[INSTRUCTION] Update the material from the line containing "You are a GUI" through the line containing "pyautogui.click(x=146, y=16)" by replacing "screenshot" with "screen image" and changing nothing else. Leave the pictures out.

[DATASET]
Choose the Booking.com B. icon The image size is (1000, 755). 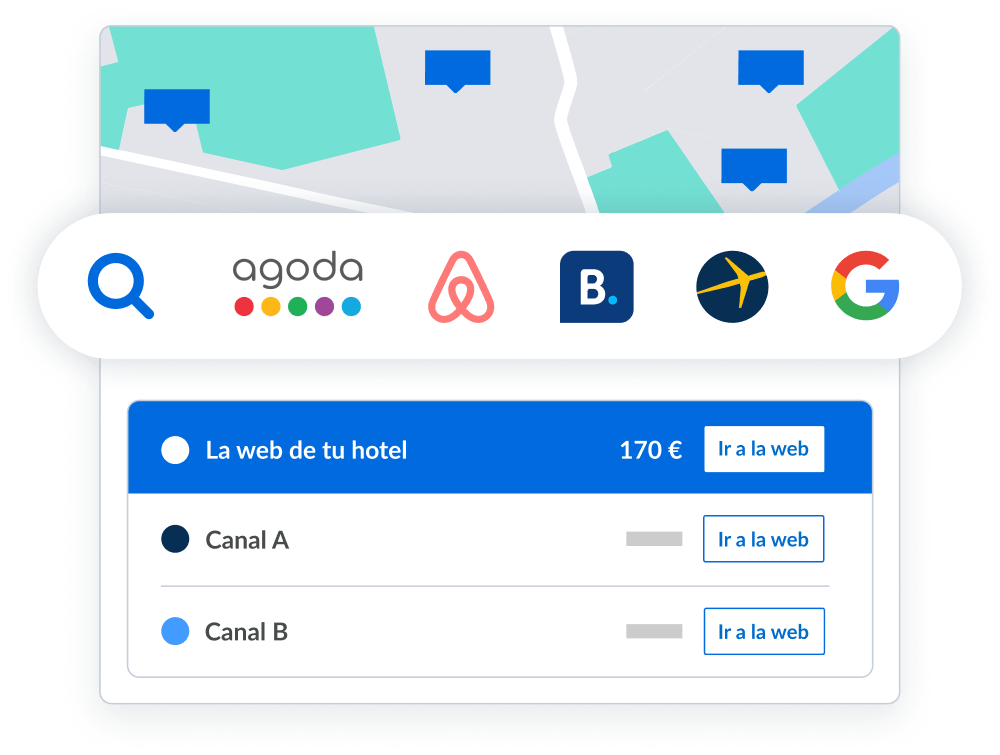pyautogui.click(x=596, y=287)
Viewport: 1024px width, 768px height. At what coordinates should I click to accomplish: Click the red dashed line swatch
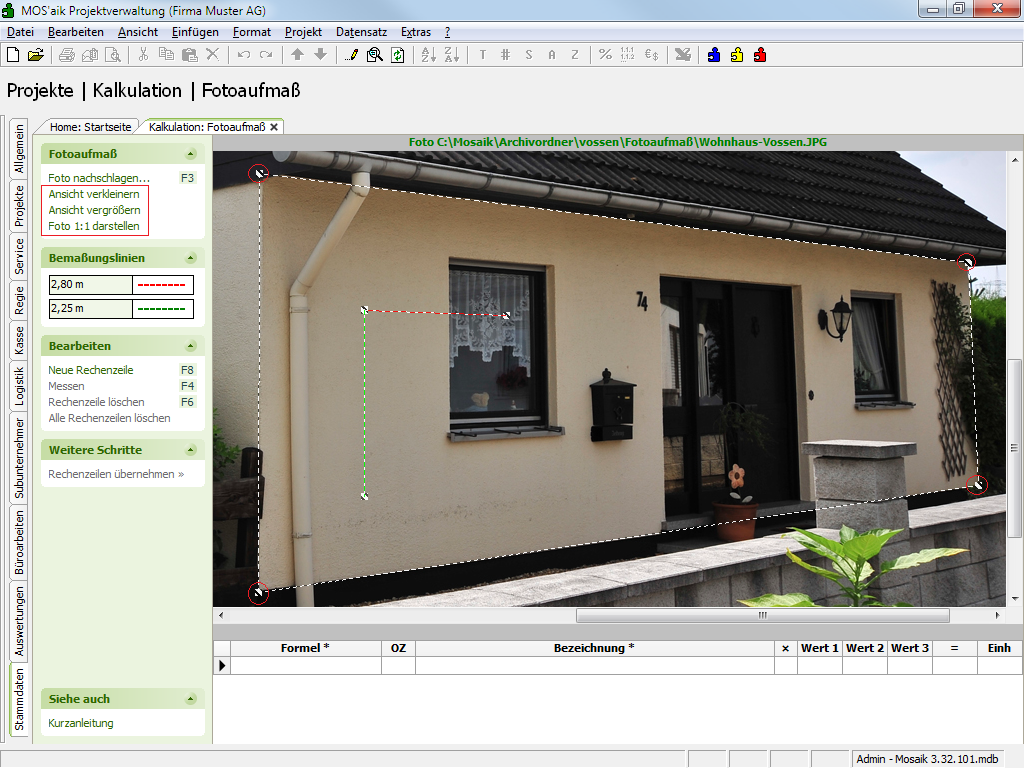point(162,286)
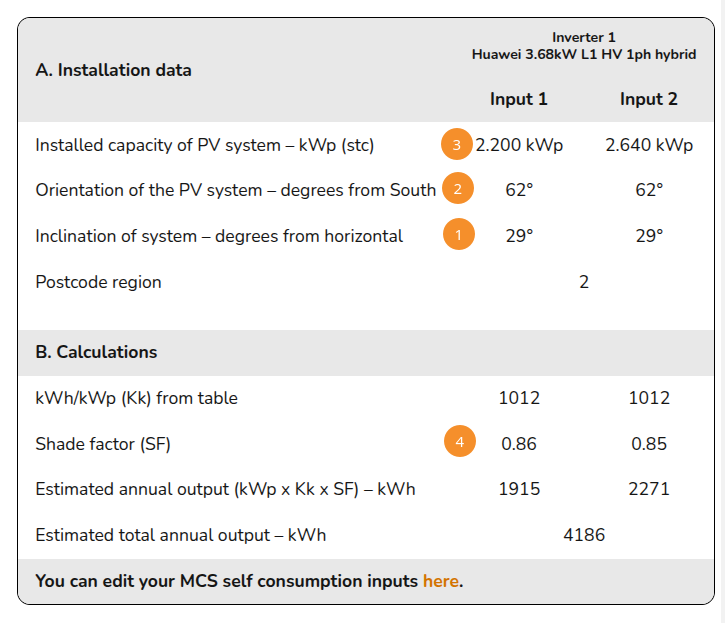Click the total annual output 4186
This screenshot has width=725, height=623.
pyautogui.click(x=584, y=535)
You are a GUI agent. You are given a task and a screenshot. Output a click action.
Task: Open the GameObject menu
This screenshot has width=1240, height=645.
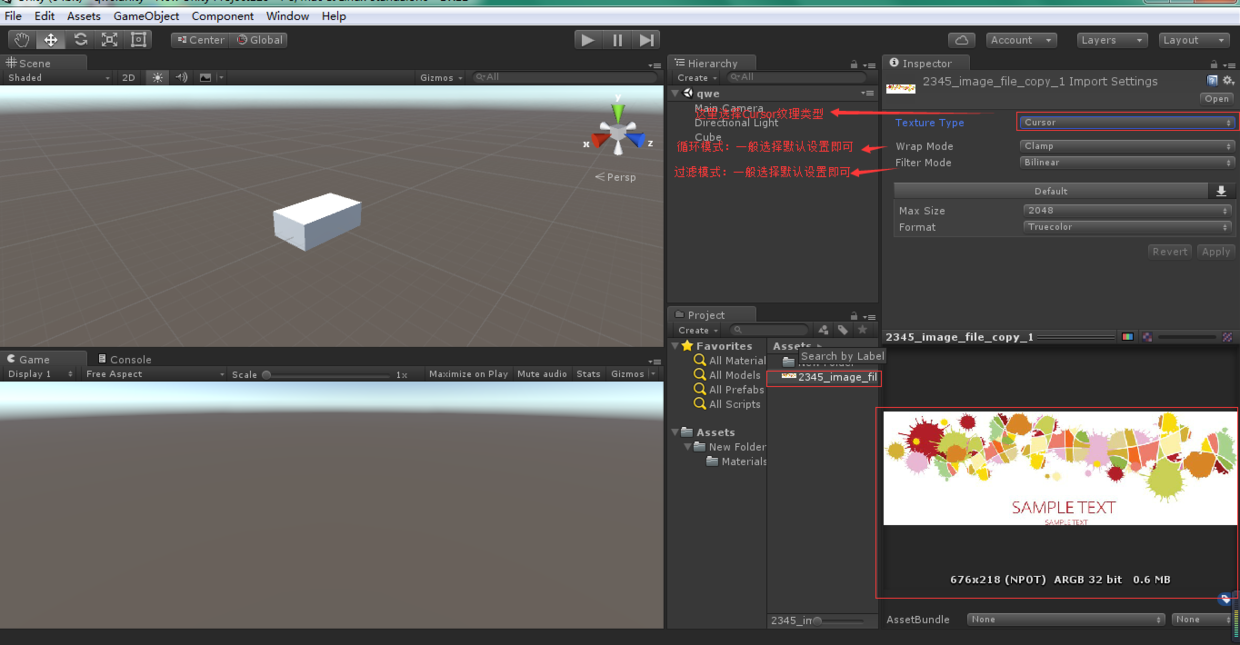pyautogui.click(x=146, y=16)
* * *
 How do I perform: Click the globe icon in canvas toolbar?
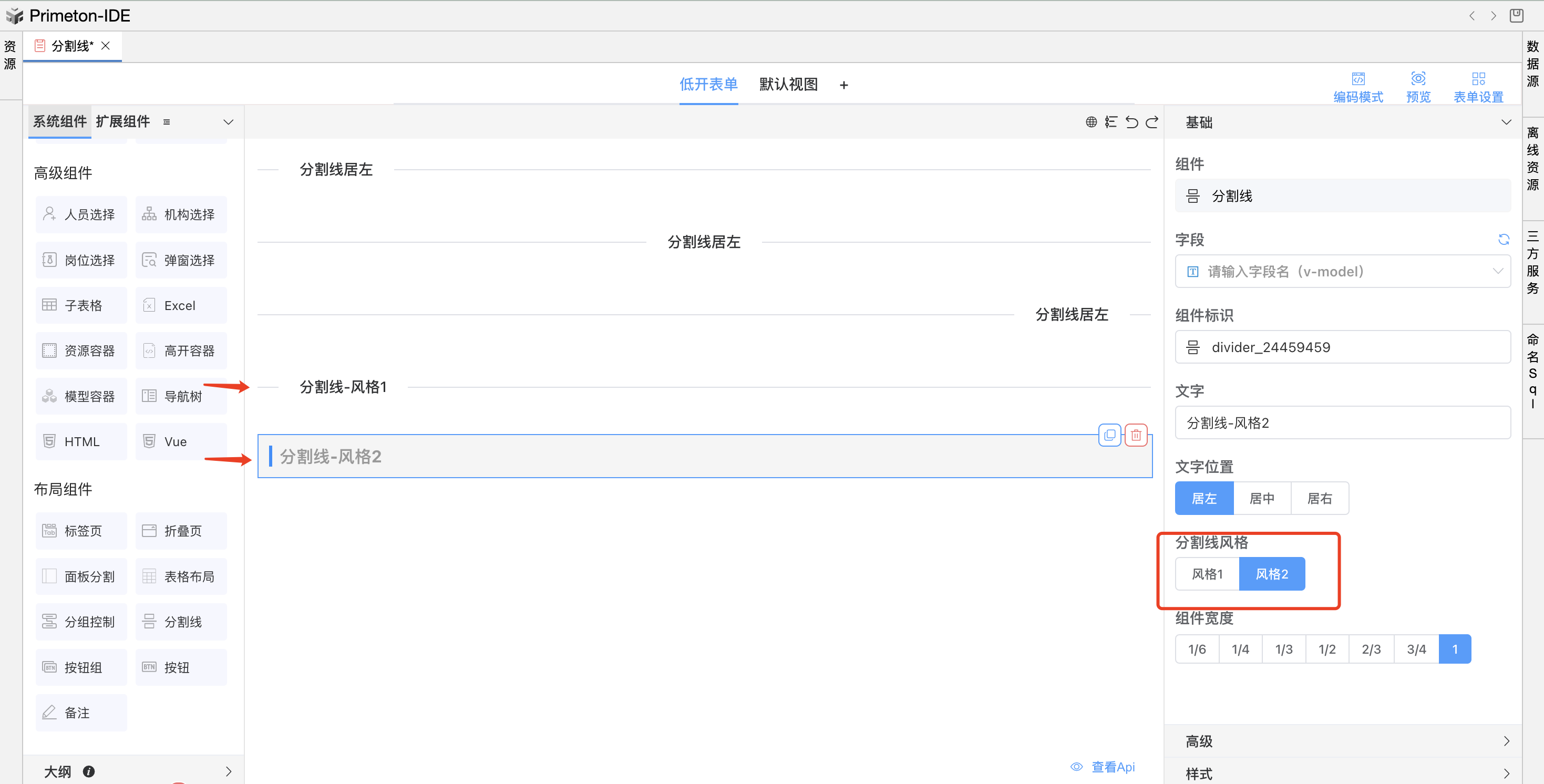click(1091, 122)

[COMPLETE ANSWER]
You are a GUI agent. You are given a task and a screen image. Output a click action.
Task: Open the GameObject menu
This screen image has width=1240, height=645.
pyautogui.click(x=146, y=16)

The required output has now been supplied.